My question is how do I split this up into real and imaginary forms to solve this problem.

Do I split it up in the summation such that from n=0 to n=∞ Σ (x+iy)^n = the sum from n=0 to n=∞ Σx^n + the sum from n=1 to n=∞ Σ(iy)^n and then find the solution that way?

 

[fzero]

Because of the exponential factor, $z^n = (r e^{i\theta})^n$ simplifies in such a way that it is very easy to compute the real and imaginary parts.

 

[RJLiberator]

r^n * e^(i*θ*n)

r^n is just r^n
e^(i*θ*n) simplifies to cos(θn)+isin(θn)

And then I'd take the summations of each of these?

 

[fzero]

r^n * e^(i*θ*n)

r^n is just r^n
e^(i*θ*n) simplifies to cos(θn)+isin(θn)

And then I'd take the summations of each of these?

Yes, you can see that $r^n\cos n\theta$ is what appeared in the original sum.

 

[RUber]

r^n * e^(i*θ*n)

r^n is just r^n
e^(i*θ*n) simplifies to cos(θn)+isin(θn)

And then I'd take the summations of each of these?

This exercise wants you to sum the complex form, then take the real part of the result.
$\cos(\theta n ) = \text{Re}\{e^{i\theta n}\}$
$\sum \text{Re}\{ z \} = \text{Re} \left\{ \sum z \right\}$

 

[RJLiberator]

Hm.

I'm sort of understanding, yes.

I see now that the Sum of (r^n*cos(n*theta)) is what we originally wanted indeed.
But how do I make the jump now from the sum of (r^ncos(n*theta)) to equalling (rcos(theta)-r^2)/(1-2rcos(theta)+r^2) ?

Is this just how it is defined, am I missing some understanding of series here?

 

[RUber]

Look back at post #2.
First you need to replace $r\cos(n\theta)$ with its complex form. Then take the sum.

After that, you will have something that looks like $\sum z^n$ which you already know how to simplify.

The last challenge is extracting the real part of your result. Multiply by the complex conjugate of the denominator and manipulate it into the form you want.

 

[RUber]

Oh, and as I have been working through this, I noticed that you have the wrong sum formula.
$\sum_{n=0}^\infty z^n = \frac{1}{1-z}$
So starting at n=1, you have to subtract z^0 away.
Giving
$\sum_{n=1}^\infty z^n = \frac{1}{1-z}-\frac{1-z}{1-z} = \frac{z}{1-z}$.

 

[RJLiberator]

rcos(n*theta) = re^(i*n) as complex form.

So when we replace it with this, we take the sum from n=0 to n=infinity of (re^(i*n)) and see the answer: (-r+r*e^(i*theta)*e^i)/(-1+e^i)

I'm not really sure where the complex conjugate comes into play here.
I understand the strategy you are advising, but it seems that I am missing a basic point in understanding actual series and how to compute them.

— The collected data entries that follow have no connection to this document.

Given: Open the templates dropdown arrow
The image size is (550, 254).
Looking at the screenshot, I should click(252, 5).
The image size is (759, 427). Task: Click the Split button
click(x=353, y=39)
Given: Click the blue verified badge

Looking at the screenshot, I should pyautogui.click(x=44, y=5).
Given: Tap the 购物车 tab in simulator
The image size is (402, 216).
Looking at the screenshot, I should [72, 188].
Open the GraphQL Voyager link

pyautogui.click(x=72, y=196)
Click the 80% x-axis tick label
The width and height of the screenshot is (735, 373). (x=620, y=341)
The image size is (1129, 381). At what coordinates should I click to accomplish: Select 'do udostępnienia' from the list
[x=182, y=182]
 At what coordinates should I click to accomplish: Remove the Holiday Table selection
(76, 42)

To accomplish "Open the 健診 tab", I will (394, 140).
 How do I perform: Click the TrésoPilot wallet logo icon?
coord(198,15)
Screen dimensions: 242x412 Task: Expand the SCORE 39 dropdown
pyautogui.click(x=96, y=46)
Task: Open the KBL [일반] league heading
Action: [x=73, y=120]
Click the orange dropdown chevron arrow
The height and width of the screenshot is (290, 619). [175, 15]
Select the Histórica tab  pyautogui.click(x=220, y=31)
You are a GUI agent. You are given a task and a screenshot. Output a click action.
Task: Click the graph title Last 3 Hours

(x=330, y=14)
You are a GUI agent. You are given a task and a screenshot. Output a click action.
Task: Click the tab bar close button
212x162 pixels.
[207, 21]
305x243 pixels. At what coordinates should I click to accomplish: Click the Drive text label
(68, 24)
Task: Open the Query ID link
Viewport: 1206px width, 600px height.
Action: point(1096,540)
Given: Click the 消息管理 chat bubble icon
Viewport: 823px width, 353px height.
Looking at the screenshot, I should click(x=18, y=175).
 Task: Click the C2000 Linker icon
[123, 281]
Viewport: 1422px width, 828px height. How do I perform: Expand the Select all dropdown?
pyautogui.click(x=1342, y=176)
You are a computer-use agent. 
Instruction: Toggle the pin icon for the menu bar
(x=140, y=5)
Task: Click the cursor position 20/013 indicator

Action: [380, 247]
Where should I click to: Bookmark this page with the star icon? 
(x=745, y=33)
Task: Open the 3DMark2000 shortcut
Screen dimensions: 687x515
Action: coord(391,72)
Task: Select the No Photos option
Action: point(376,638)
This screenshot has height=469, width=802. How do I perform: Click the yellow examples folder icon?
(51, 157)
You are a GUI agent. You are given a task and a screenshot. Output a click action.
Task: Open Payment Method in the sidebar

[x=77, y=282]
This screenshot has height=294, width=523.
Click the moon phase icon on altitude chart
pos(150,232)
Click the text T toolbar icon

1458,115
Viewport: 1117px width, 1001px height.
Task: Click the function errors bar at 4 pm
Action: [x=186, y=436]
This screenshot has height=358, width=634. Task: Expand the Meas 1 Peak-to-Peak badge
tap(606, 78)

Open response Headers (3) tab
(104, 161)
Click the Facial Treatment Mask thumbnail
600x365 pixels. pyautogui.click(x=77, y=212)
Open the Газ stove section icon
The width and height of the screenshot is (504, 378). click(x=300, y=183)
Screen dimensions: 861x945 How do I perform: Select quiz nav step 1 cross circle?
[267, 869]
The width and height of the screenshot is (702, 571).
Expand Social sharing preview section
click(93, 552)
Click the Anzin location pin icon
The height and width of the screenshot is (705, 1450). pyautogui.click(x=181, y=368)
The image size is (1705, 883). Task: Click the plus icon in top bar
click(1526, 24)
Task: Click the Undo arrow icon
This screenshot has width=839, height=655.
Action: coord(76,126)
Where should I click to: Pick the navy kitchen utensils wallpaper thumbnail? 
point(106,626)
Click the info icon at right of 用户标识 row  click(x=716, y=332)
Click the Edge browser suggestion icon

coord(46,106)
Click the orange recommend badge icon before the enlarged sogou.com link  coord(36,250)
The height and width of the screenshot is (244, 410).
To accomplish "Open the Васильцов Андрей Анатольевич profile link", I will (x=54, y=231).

Also, based on your last post, is this a typo then in my "hint" of the problem? The series converges to z/(1-z)?

 

[RUber]

Yes the hint is wrong.

I am not sure what you did when you said:

So when we replace it with this, we take the sum from n=0 to n=infinity of (re^(i*n)) and see the answer: (-r+r*e^(i*theta)*e^i)/(-1+e^i)

Let $z = r e ^{i\theta}$ then put it into the sum formula.
The complex conjugate of $1-r e^{i\theta}$ is $1-r e^{-i\theta}$.
Once your denominator is real, taking the real part of the fraction is easy.

 

[RJLiberator]

Eureka!
A big help was fixing the hint's error to z/(1-z).
Also, the complex conjugate worked beautifully.

Without your help, I would have been lost here.

I now understand this problem pretty well.

Thank you.

 

[RUber]

Glad to help.